Friday, March 6, 2020

In Celebration of Digital Learning Day....

To celebrate Digital Learning Day (February 27, 2020), we are dedicating this post to showcasing the wide range of digital learning resources the New Canaan High School learning community can access anywhere, any time.

NCHS Library
At New Canaan High School Library, we have a plethora of digital resources that students can access remotely. We have approximately 
  • 120,000 curated eBook chapters in EBSCO's Academic eBook Collection
  • 25 digital magazines in Flipster
  • 75 databases including periodicals, books, and specialty information such as curated international census data and public opinion surveys
  • 2,000 eBooks
  • 400 audiobooks
  • 370 YouTube research lessons created for NCHS students by NCHS librarians

The slide show below shows students how to access these resources. 

Check out the NCHS Library reading collection.

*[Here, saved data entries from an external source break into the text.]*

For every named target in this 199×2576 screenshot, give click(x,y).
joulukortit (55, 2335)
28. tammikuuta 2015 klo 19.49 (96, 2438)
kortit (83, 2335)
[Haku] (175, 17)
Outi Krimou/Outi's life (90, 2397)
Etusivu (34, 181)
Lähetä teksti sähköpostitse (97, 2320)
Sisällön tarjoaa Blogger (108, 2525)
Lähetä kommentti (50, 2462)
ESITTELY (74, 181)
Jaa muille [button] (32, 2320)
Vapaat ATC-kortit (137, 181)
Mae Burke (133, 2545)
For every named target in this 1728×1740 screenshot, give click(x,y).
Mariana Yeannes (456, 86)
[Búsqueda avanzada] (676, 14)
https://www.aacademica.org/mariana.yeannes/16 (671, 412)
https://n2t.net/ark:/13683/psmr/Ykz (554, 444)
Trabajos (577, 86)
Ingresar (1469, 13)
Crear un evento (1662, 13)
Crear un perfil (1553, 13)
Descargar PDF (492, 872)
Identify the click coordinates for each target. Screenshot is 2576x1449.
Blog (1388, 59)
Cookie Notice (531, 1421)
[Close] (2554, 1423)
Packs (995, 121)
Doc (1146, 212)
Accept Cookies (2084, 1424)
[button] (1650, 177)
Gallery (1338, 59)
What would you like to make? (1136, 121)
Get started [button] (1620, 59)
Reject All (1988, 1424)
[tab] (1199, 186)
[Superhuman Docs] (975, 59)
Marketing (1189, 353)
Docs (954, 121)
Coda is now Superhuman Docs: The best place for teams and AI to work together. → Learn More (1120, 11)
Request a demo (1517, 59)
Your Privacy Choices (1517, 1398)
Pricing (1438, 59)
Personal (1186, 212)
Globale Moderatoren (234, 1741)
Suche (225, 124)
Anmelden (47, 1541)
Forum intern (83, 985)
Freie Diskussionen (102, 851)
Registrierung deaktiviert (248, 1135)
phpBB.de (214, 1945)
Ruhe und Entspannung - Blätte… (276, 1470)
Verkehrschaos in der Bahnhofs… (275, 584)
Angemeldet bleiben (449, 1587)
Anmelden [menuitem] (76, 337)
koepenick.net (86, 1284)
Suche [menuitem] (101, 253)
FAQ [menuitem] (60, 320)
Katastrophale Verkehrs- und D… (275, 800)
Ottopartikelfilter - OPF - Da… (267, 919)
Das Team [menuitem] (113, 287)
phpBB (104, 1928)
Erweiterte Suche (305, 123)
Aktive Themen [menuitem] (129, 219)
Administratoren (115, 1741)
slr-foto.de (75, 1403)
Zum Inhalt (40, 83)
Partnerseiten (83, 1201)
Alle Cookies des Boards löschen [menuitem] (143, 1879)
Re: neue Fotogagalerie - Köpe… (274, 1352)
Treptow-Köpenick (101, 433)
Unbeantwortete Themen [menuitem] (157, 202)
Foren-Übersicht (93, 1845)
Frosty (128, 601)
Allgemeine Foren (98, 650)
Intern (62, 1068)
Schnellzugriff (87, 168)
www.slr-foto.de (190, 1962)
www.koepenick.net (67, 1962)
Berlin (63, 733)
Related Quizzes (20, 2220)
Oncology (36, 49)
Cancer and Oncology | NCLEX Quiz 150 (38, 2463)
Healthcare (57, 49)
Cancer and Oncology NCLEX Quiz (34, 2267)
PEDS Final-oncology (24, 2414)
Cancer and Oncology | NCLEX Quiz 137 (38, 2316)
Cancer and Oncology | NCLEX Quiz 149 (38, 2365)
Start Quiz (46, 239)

Did you know that NCHS has recommended reading called VIDE, which means love of learning in Latin?  These books can be found filed in front of the circulation desk and have a yellow V label. Also, students come in for book talks to find out about different popular and notable books. Students are welcomed to check out more than one book. Please note that our own Megan Mabee is a writing contributor to BookRiot, a website that is like the BuzzFeed of books. Check out ↙her articles by clicking this link.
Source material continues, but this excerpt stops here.